Should Hong Kong traders wish to obtain particular standards or draft standards, they may do this on payment of a fee via a CEN/CENELEC/ETSI national member. A full list of national members can be obtained using the following link: http://www.cenorm.be.

b) The European Trademark Office and The European Patent Office

The Office for Harmonisation in the Internal Market (OHIM) and the Community Trade Mark (CTM) were established in 1994. The OHIM's task is to promote and manage trademarks and designs within the EU and as part of this task it registers CTMs. The CTM is a sign for identifying and distinguishing goods or services valid across the EU, registered with the OHIM in accordance with certain specified conditions.

Since its establishment, more than 200,000 companies from all over the world have come to the OHIM in order to get EU-wide legal protection for their trademarks. This success is attributable, in part, to the fact that both a CTM application and a CTM are valid in the EU as a whole: the application and the ensuing registration extend automatically to all 27 Member States. Furthermore, there is one single registration procedure, which is centrally handled by the OHIM. This means that no actions before the Member States' industrial property offices are necessary.

The OHIM decided, in the latter part of 2005, to lower its fees for granting EU-wide trademark rights. According to Commission Regulation 1687/2005, the reductions include the following:

  • a reduction in the CTM application fee from €975 to €900;
  • a reduction in the CTM registration fee from €1100 to €850;
  • a reduction in the registration renewal fee from €2500 to €1500.

In addition to its work managing EU trademarks, OHIM also regularly meets with foreign trademark bodies in an effort to harmonise industrial property classifications and rules. In particular, OHIM annually meets with its US and Japanese counterparts to discuss cooperation initiatives and is considering cooperating more closely with the Chinese Trademark Office to share information on IT issues and best practices.

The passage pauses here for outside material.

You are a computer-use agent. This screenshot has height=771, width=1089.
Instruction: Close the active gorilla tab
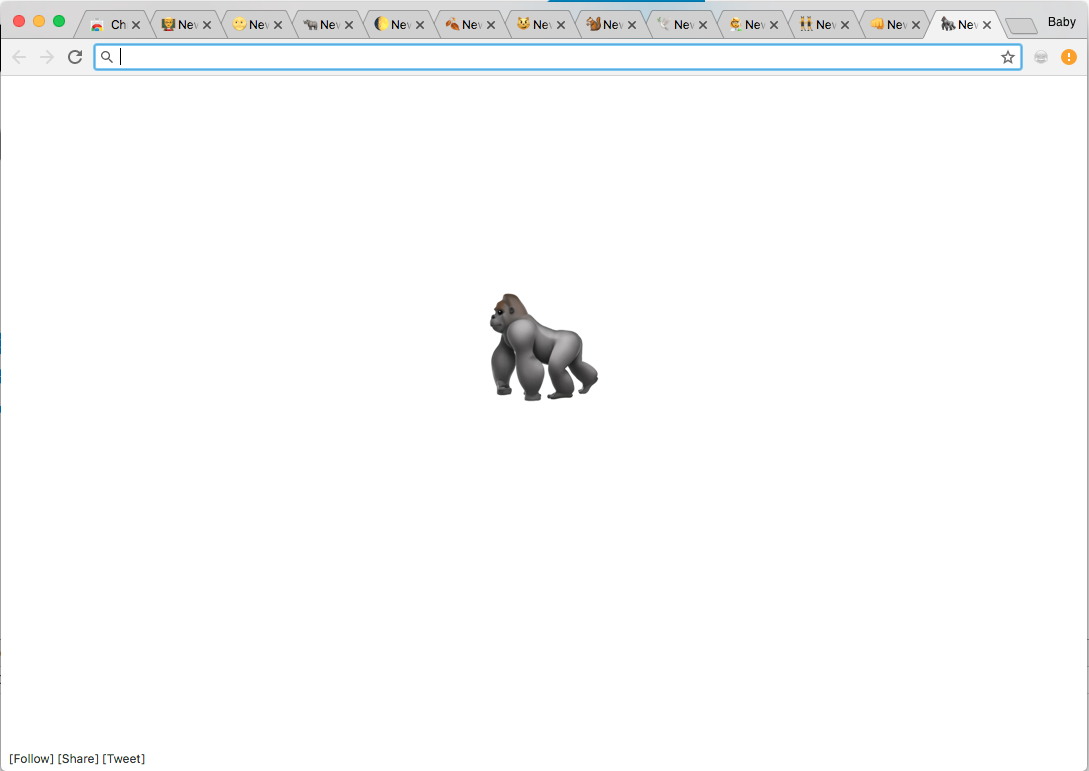[x=986, y=23]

As for patents, the European Patent Office is a pan-European body responsible for granting patents across Europe. Its primary purpose is the granting of a European patent. The Convention on the Grant of European Patents of 1973, commonly known as the European Patent Convention (EPC), is a multilateral treaty instituting the European Patent Organisation and providing an autonomous legal system according to which European patents are granted. One of the most important articles of the Convention, Article 52(1) on "Patentable inventions", states that "European patents shall be granted for any inventions which are susceptible of industrial application, which are new and which involve an inventive step". This comprises the basic patentability provision under the EPC.

The EPC is separate from the European Union. There is currently no single Community patent. Discussions have been ongoing for several years on introducing a Community patent. However, by mid-2004, it looked as if hopes for the setting up of such a patent were receding.

The EPC, which is in force in 34 countries, provides a legal framework for the granting of European Patents, via a single, harmonised procedure overseen by the European Patent Office. A single patent application may be filed, in English, French or German, at the European Patent Office in Munich, or at its branches in the Hague or in Berlin, or at a national patent office of a Contracting State, if the national law of the State so permits.

The cost for filing a European patent application varies according to the number of the States selected. Any payment of fees will take into account the fee for filing, the search fee, the translation and the costs for the arrangement of the application. After the research of novelty and the payment of the examination fee, the patent may be granted or rejected. If the patent is accepted, it will be necessary to file a translation in every selected State and pay the relative fee. According to one expert commentary, the cost involved overall throughout the application procedures is roughly equivalent to the cost of obtaining separate national patents in three European countries.